Offering Thanks for What This Strange Year in Golf Will Give Us in 2023
It doesn’t come with a Good Friday or a Black Friday, making it free of religious connotations and commercial contamination. It wasn’t named after a saint or conceived to honor a specific group of people, nor does it get moved to a Monday by a decree from the federal government.
Family, turkey, football. If that’s all some of us could ask for out of life, the growth of the nation in which Thanksgiving was born is the very reason we can expect so much more. The fourth Thursday in November endures as a timeless celebration of America’s appreciation, barely wavering in its roots and remaining no less relevant in purpose since its unofficial origin in the early 17th century.
From an ideological sense, one might even view Thanksgiving as the last holiday still standing. Not that it’s more important than Christmas/Hanukkah/Kwanzaa, bigger than Memorial Day or every bit as sacred as Easter/Passover. Every specially recognized date on the calendar deserves a circle around it. Every holiday matters, some to greater effect than others.
In an age when the ring of a cellphone has replaced “Jingle Bells” as the anthem of the season, an age in which our economy hinges considerably on how much merchandise can be sold in the final six weeks of the year, Thanksgiving has never lost touch with its soul. It is secular but highly spiritual, governed by the goodness of mankind rather than priests or politicians, an American institution but available to any country willing to embrace the simple premise of gratitude.
In both name and nuance, Thanksgiving has always been true to its word.
From here, a segue to the game of golf feels clumsy, perhaps even inappropriate. Especially in the wake of a reviled nation’s invasion of the PGA Tour’s seemingly perfect world—a raid successful enough to jolt the sport’s highest level at its competitive core. For all the outrage over Saudi Arabia’s attempt to renovate its global image through the formation of LIV Golf or its unconscionable method of luring players with copious signing bonuses, could there possibly be an upside in all this madness?
Well, yes.
Barring a wholesale embargo on those who defected to the rival league, the four major championships will further separate themselves from every other event on the schedule, simply by providing us with our only opportunities to see all the best players at one venue. Factor in the crucible of big-game pressure and the belief that LIV Golf’s no-cut, paid-up-front format can only weaken a man’s competitive tenacity. ... We’re talking about a chance to view the game’s most important events through a very different lens.

It may not be something many golf fans would consider worthy of thanks, but it will be different, and in this case, different means interesting. One has to figure that the Tour began applying pressure to those four governing bodies months ago, attempting to dissuade them from allowing the rebels to participate. Such an abolition would be a huge mistake. Financial gain and heightened interest levels are two excellent reasons to let them play.
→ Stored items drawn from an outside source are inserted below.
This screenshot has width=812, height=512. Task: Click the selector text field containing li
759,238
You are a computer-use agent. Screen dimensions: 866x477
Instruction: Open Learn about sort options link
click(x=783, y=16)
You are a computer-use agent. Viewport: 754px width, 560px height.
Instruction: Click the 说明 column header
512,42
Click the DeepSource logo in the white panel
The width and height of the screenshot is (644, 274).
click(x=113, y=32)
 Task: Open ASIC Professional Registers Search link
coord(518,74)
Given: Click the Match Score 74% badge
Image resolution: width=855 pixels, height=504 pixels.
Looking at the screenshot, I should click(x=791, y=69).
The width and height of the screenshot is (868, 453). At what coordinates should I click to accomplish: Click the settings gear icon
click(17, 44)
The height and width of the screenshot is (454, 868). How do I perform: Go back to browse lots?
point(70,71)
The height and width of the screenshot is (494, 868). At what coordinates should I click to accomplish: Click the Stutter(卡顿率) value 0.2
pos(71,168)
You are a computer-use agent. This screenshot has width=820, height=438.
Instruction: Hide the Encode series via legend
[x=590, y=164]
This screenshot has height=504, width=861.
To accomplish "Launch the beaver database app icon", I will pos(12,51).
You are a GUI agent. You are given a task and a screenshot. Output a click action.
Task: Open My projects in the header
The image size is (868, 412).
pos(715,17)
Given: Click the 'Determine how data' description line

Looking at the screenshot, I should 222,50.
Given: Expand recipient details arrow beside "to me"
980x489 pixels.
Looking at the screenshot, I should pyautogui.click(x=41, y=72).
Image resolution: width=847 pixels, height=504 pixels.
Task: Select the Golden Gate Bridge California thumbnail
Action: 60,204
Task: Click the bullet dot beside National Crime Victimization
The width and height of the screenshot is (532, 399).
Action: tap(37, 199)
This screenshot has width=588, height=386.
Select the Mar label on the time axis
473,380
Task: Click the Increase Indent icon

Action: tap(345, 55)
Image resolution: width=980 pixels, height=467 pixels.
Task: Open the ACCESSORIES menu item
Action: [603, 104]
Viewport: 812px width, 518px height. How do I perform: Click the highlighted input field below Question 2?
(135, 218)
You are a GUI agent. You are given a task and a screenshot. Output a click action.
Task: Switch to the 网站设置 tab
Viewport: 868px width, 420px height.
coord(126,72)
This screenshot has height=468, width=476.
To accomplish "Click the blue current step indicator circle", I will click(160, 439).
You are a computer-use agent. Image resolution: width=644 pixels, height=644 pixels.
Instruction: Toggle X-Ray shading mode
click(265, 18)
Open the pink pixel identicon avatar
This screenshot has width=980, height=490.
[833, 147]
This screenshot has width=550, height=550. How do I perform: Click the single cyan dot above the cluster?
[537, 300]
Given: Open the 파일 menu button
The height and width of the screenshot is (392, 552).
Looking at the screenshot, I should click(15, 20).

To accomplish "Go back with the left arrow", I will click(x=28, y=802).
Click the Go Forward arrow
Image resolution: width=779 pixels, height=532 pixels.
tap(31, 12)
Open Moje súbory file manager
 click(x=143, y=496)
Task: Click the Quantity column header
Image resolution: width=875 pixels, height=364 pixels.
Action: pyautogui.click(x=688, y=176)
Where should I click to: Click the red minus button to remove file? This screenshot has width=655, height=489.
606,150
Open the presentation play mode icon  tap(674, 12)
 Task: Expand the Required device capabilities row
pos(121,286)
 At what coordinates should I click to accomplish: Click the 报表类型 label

Not that any of the four organizations suffer from an inability to make money, or that the Tour has (or will) struggle even a little bit due to the loss of a dozen or so prominent members. For every big name that has departed, five bright young stars will emerge. The ramped-up purses and creation of “super events” in 2023 virtually guarantee that all top-tier performers will show up at the same tournaments on a more frequent basis; Camp Ponte Vedra’s overall product will emerge stronger than ever. You may not care much for guys duking it out over $20 million in prize money, but the exorbitant payouts will translate directly into star-studded fields and a brand of Sunday afternoon brilliance that led us to watch high-profile golf in the first place.
Just another reason to toast the impact of the Saudis, right? Speaking of first place, a super-event victory will be worth around $4 million. If such a rose-colored theory doesn’t exactly qualify as conventional wisdom, it is something to chew on while you shovel 600 calories of stuffing down your gullet Thursday afternoon.
As for short-term gratification, it’s worth noting that Tiger Woods will be teeing it up for the masses on three different occasions between now and Dec. 18. After playing his own ball at the Hero World Challenge, Woods and Rory McIlroy will square off against Justin Thomas and Jordan Spieth in the latest version of “The Match,” which might draw 10 times more viewers than the Bryson DeChambeau-vs.-Brooks Koepka fiasco a couple of summers ago.
Just a few days later, Woods and his son Charlie will wrap up 2022 by returning to the PNC Championship in Orlando. For all the anti-Tigers who grew sick and tired of the most dominant player ever hogging all the airtime throughout the first decade of the 21st century, this is your chance to forgive and not forget. Greatness may limp around, chunk a few chips and shoot more 78s than 68s nowadays, but it never goes out of style.
Neither does the fourth Thursday in November.